But is it a proof that neither is provable? Or just a statement of giving up?
Assuming it's a proof, there's two cases:
1) it's really P=NP, but we can't prove it
2) it's really P!=NP, but we can't prove it
If it's case 1, that's impossible. If P=NP, then there exist polytime algorithms for NP-Complete problems, and any of those algorithms are a proof that P=NP. So that's a contradiction.
So the _only_ possibility given a proof that it's unprovable would be case 2, thus proving P!=NP and contradicting itself.
Am I missing something? Even assuming I'm right, this isn't a proof that one of P=NP or P!=NP are provable, just that it's impossible to prove that neither can be proven.
Math proofs start given a set of axioms. The modern set of Axioms are ZFC. If you can find a new axiom A such that ZFC + A is a consistent system[1] and P=NP, and also find a new axiom B such that ZFC + B is a consistent system[1] and P!=NP, then logically, P?=NP cannot have a solution either way in just ZFC.
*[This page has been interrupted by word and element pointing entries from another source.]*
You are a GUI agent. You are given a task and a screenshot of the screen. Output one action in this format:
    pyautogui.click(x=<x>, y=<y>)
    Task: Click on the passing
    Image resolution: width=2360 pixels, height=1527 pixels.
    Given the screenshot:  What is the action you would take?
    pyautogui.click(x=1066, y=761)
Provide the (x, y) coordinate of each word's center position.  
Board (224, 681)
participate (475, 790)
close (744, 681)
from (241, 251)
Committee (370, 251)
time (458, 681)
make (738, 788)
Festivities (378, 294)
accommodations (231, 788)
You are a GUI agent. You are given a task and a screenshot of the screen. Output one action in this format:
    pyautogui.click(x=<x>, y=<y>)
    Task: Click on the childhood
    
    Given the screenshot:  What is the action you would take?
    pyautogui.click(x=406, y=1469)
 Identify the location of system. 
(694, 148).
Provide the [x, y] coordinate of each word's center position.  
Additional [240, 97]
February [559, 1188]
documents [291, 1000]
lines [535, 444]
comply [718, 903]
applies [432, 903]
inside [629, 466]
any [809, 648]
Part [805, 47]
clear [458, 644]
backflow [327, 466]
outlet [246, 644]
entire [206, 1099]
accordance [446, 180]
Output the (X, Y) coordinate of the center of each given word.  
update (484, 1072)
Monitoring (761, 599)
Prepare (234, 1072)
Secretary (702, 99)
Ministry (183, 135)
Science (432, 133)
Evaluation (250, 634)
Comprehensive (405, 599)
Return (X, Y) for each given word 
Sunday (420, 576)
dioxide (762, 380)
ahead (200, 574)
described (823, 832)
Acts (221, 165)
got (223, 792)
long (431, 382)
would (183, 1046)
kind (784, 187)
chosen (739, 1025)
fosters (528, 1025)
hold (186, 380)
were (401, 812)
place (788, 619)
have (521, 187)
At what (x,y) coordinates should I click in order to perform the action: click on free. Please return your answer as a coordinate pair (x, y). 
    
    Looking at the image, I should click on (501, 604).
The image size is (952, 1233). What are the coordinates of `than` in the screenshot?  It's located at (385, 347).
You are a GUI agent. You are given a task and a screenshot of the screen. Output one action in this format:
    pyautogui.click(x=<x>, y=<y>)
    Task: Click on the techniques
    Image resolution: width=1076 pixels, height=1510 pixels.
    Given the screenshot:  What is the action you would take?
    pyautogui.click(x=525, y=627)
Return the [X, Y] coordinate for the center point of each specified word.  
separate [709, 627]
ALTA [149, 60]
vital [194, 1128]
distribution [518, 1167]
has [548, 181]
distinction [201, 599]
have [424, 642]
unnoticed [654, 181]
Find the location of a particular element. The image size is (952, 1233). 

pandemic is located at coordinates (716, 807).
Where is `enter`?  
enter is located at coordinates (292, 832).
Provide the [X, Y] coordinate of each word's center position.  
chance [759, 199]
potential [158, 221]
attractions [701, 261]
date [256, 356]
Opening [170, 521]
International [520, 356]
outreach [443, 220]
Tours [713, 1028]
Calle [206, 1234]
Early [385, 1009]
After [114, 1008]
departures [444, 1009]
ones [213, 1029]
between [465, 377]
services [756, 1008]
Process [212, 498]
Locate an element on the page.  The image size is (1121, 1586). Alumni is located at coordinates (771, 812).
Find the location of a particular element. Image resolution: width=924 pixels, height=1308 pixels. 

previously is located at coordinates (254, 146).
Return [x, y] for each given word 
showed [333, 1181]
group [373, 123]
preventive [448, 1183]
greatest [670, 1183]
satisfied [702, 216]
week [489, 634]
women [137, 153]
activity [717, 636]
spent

Are Turing machines representable in ZFC (pretty sure they are)? Seems like it'd be at least _really_ difficult to do that trick if so.
That would mean that in ZFC+A there exist algorithms that can't exist in ZFC+B? Hard for me to imagine what those would even be, since they'd have to be representable in ZFC itself anyway, right, since that's all that an algorithm would be this model, a particular Turing machine?
Assuming it's a proof, there's two cases: 1) it's really P=NP, but we can't prove it 2) it's really P!=NP, but we can't prove it
If it's case 1, that's impossible. If P=NP, then there exist polytime algorithms for NP-Complete problems, and any of those algorithms are a proof that P=NP. So that's a contradiction.
So the _only_ possibility given a proof that it's unprovable would be case 2, thus proving P!=NP and contradicting itself.
Am I missing something? Even assuming I'm right, this isn't a proof that one of P=NP or P!=NP are provable, just that it's impossible to prove that neither can be proven.